No dia 27 de junho de 2007, a polícia matou 19 pessoas no chamado Complexo de favelas do Alemão, no Rio de Janeiro com a justificativa de repressão ao tráfico. A maioria  nada tinha a ver com o comércio de drogas e mesmo se tivesse, a execução não se justificaria, como afirmou na ocasião a Ordem dos Advogados do Brasil do Rio de Janeiro, militantes de direitos humanos, a mídia alternativa e o nosso bom senso. 

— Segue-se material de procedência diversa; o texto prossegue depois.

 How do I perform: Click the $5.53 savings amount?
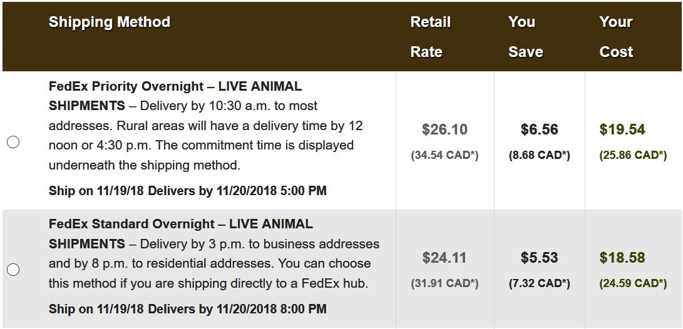pyautogui.click(x=539, y=258)
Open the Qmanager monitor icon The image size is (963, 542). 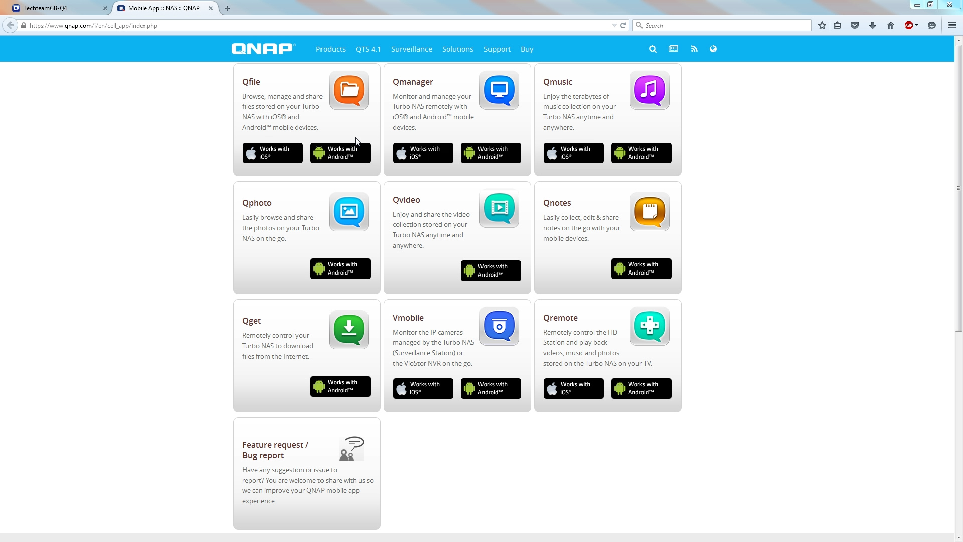(x=499, y=90)
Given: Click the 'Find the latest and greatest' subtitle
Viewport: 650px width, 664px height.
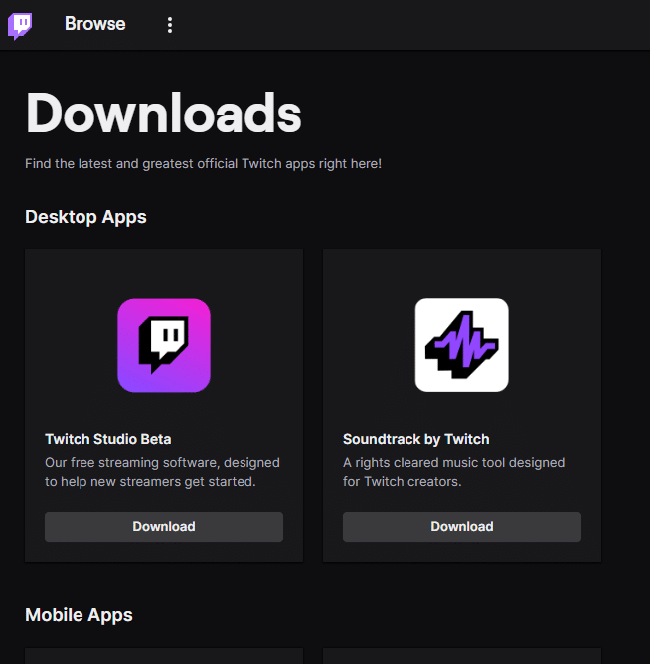Looking at the screenshot, I should pyautogui.click(x=203, y=163).
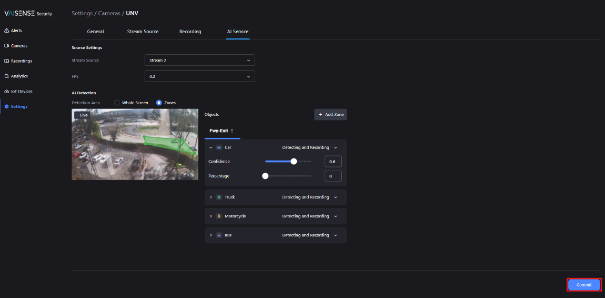Open Fwy-Exit zone three-dot menu
This screenshot has width=605, height=298.
click(232, 131)
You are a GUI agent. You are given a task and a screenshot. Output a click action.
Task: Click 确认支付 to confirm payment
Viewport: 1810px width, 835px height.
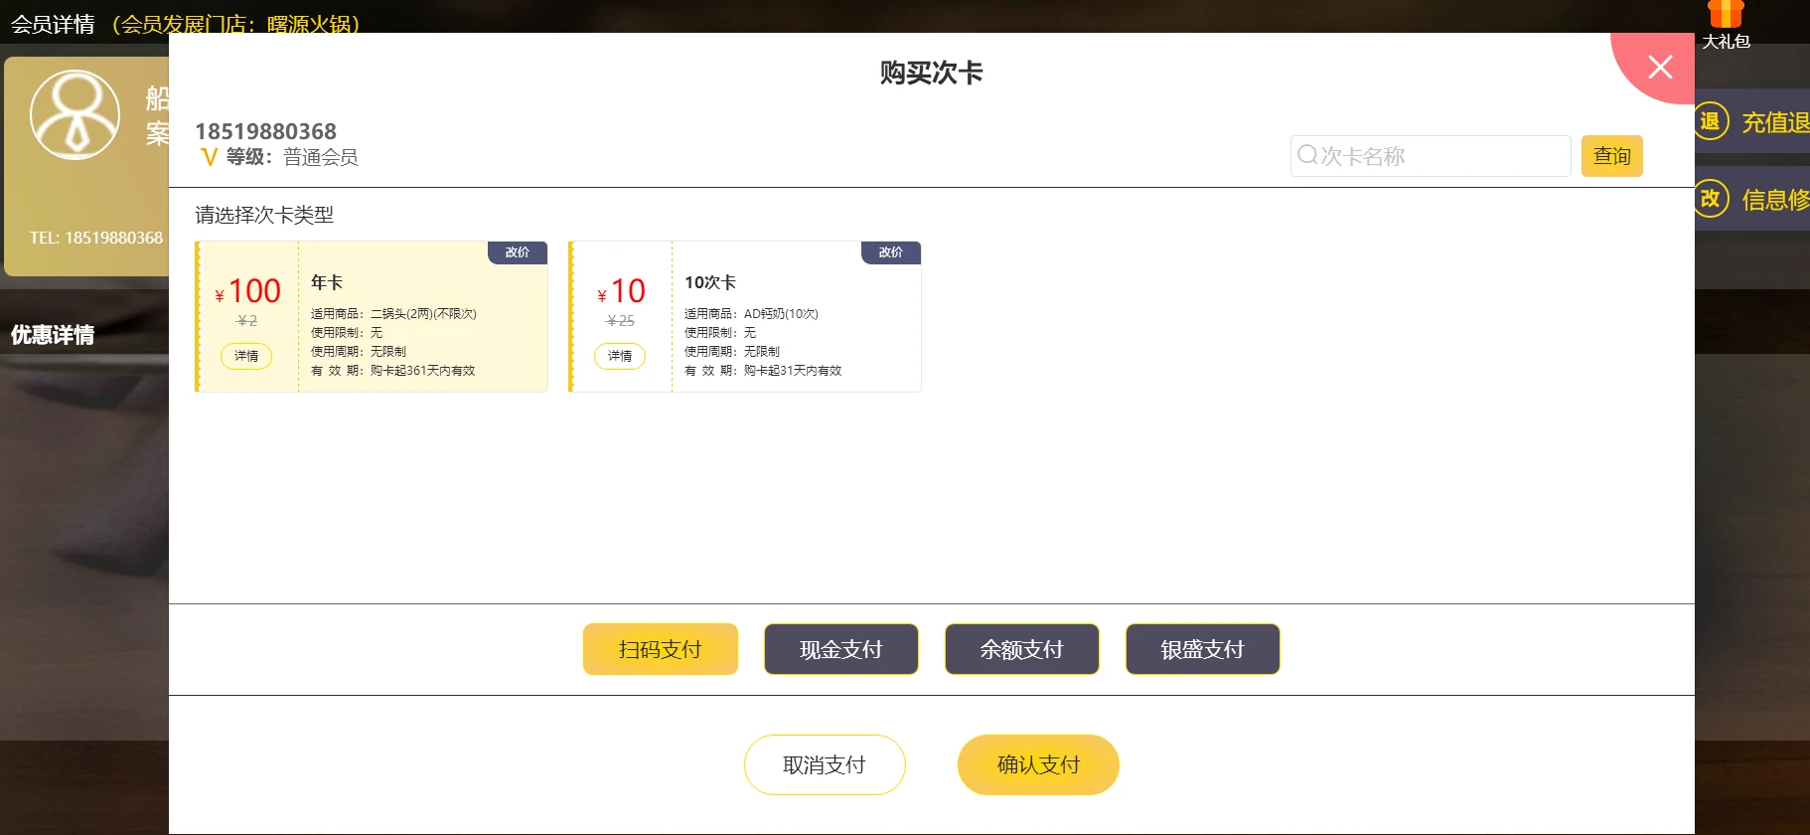coord(1038,764)
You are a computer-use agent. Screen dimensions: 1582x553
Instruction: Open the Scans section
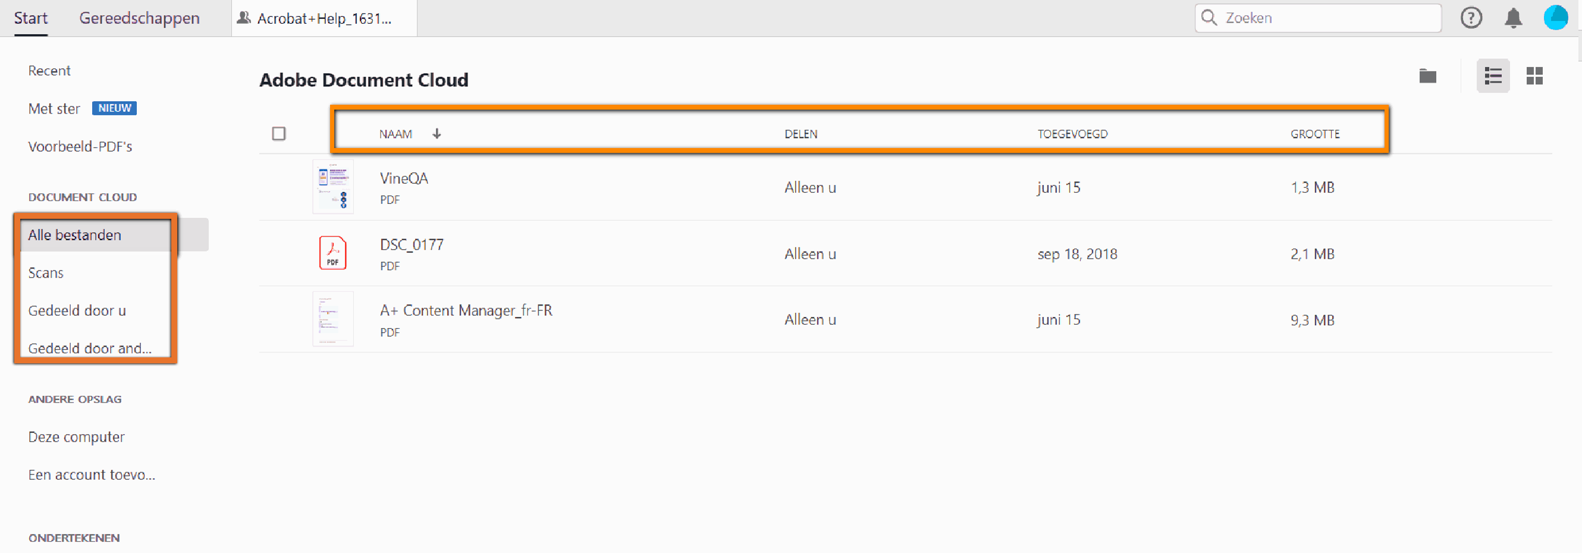pos(46,273)
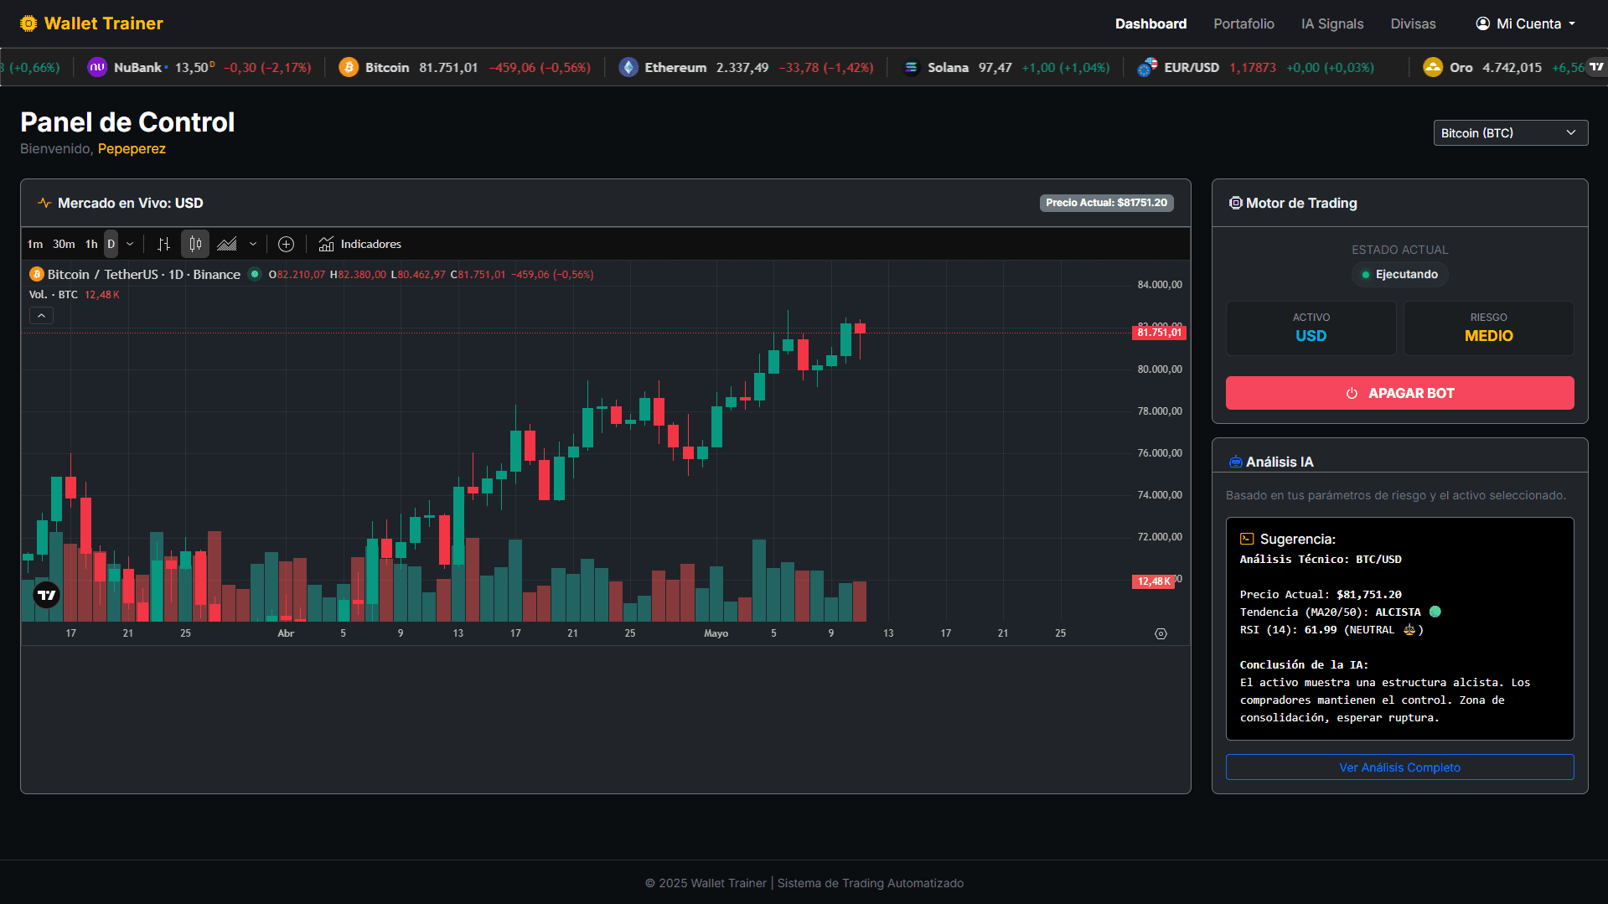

Um ano depois, a violência institucional não deixou de ser uma realidade. Há poucos dias, as vítimas foram três jovens moradores do Morro da Providência, entregue a bandidos pelo Exército. 

“Depois do 27 de junho, não há mais condição de considerarmos o governo estadual, e talvez nem mesmo o governo federal, como interlocutores legítimos na luta por direitos humanos. São pessoas responsáveis por homicídios qualificados, porque premeditados. Pensar que atuamos nas condições de um Estado de direito é hoje não só uma ilusão, é um erro político grave que nos leva à derrota em nossa luta”, afirmou, na ocasião da Chacina do Complexo do Alemão, o militante da Rede de Comunidades contra a Violência, Maurício Campos. 

No dia 27, sexta-feira, houve uma manifestação no centro do Rio para lembrar os mortos do Complexo do Alemão  e as vítimas da violência do estado. Foi o Ato pela Vida, Contra o Extermínio – Um ano da Chacina no Complexo do Alemão. 

Meu filho saiu de mim, e não saiu uma sementinha do mal como dizem por aí. Quando ele nasceu, o médico disse apenas se era do sexo feminino ou masculino, eu nunca ouvi falar que um médico dissesse quando a criança nasce que ela é bandida”, disse, na manifestação, Mônica Cunha, fazendo referência a expressão atribuída ao exército de que “as crianças da favela” são sementes do mal. O filho de Mônica, Rafael da Silva Cunha, foi morto pela polícia.